2) When I finally emerged from the underground and hit the street outside the Garden, I looked up and there was Cassie, who I had met and hung out with at the GA line in Tampa, at the very first show on the tour, exactly two months ago. Cassie is the young person from the Bay area who is on an amazing YouTube video from 2016 singing and playing guitar with Springsteen (See Entry #9 “Fellow Travelers”). Cassie was at this concert with her sister and we had a nice reunion.
3) Turns out, Paul McCartney was there too!
There is Macca himself, in Section 108. One of my Springsteen friends wrote me a message that pointed out that I (front row standing against the stage in the pit) had better seats at the Springsteen show than the former Beatle! I hadn’t realized that McCartney was in the audience until after the fact, and when I found out, my first reaction was surprise that he and Springsteen didn’t perform together.
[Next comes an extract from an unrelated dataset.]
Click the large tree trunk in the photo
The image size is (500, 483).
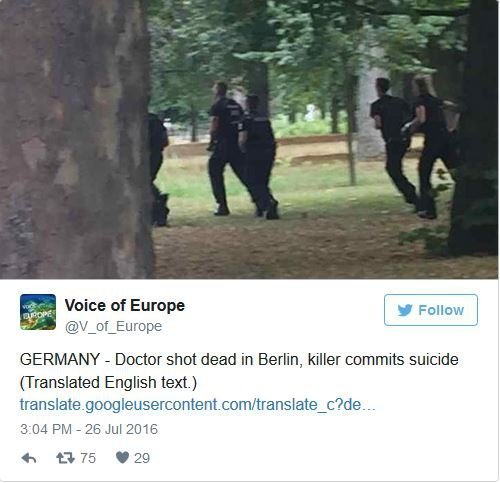(75, 139)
I guess disappointment too, as it would have been quite a thrill to see those two legends at the same time, especially from the vantage point I held that night! After all, in past tours, Springsteen has brought up a number of musicians onstage to join him for a song or two (including McCartney himself as recently as during Springsteen’s last tour in 2017), and Springsteen’s reverence for The Beatles as the force that jump-started his passion for rock & roll is well known. In addition, just a year ago at a Paul McCartney concert, Springsteen guested and sang his own “Glory Days” and two Beatles songs, sharing vocals with McCartney.
In fact, although a number of famous rock musicians have attended shows to see Springsteen on this recent tour, his first since the COVID shutdown, this time Bruce hasn’t asked any of them to jam with him. This is further evidence that we’re experiencing a different type of tour than Springsteen has planned before, along with not taking song requests from audience signs, limiting his legendarily lengthy spoken introductions to songs, keeping a fairly predictable setlist, and eschewing the playing of one-off versions of some of his more obscure songs. As I have noted before, Springsteen is on a very specific mission this tour, determined to demonstrate and share his continued vitality simply through tirelessly and joyfully blasting out his music without so much as a pause. Thus distractions, even from the likes of a Beatle, are limited if not completely unwelcome. Well, at least Springsteen posed for a photo with McCartney.
4) Here is the setlist for the Brice Springsteen concert at Madison Square Garden that I attended on April 1, 2023. No joke!
5) I scooped up the NYC newspapers today, looking for coverage of the concert. This was in the New York Post:
But, my favorite story was in the New York Times, which juxtaposed Springsteen’s MSG appearance with the news that former president Donald Trump was set to arrive in the City early the next week. Trump would be surrendering in a Manhattan courthouse for his criminal arraignment on charges that he paid hush money to porn star Stormy Daniels:
“I don’t wanna go home,” Bruce Springsteen told some 20,000 cheering fans on Saturday night in Madison Square Garden. “New York, wanna go home?” On this night, during this week, home for New Yorkers is a a complicated and unsettling place…The arrival of Donald J. Trump in the heavily Democratic city he long called home promises to be met with with fervent protests and counter-protests…So no, Bruce, we do not want to go home. Keep playing.”
The article concludes by pointing out that Springsteen shows are the “stuff of myth,” a place to celebrate with a “shared community of fans.” While Springsteen did not directly address Trump, the article took Springsteen’s closing message to the crowd as his way of addressing the unprecedented moment about to play out in New York City. So, according to the New York Times, this was Springsteen’s advice to his fans as we were finally forced, after the shot of communal joy and transcendence we received at MSG, to face reality, brace for the week to come, and grudgingly head home:
“Be good to yourself. Be good to those you love, and be good to the world around you.”
As for me, I was actually (not grudgingly) headed to Springsteen’s home, the New Jersey Shore.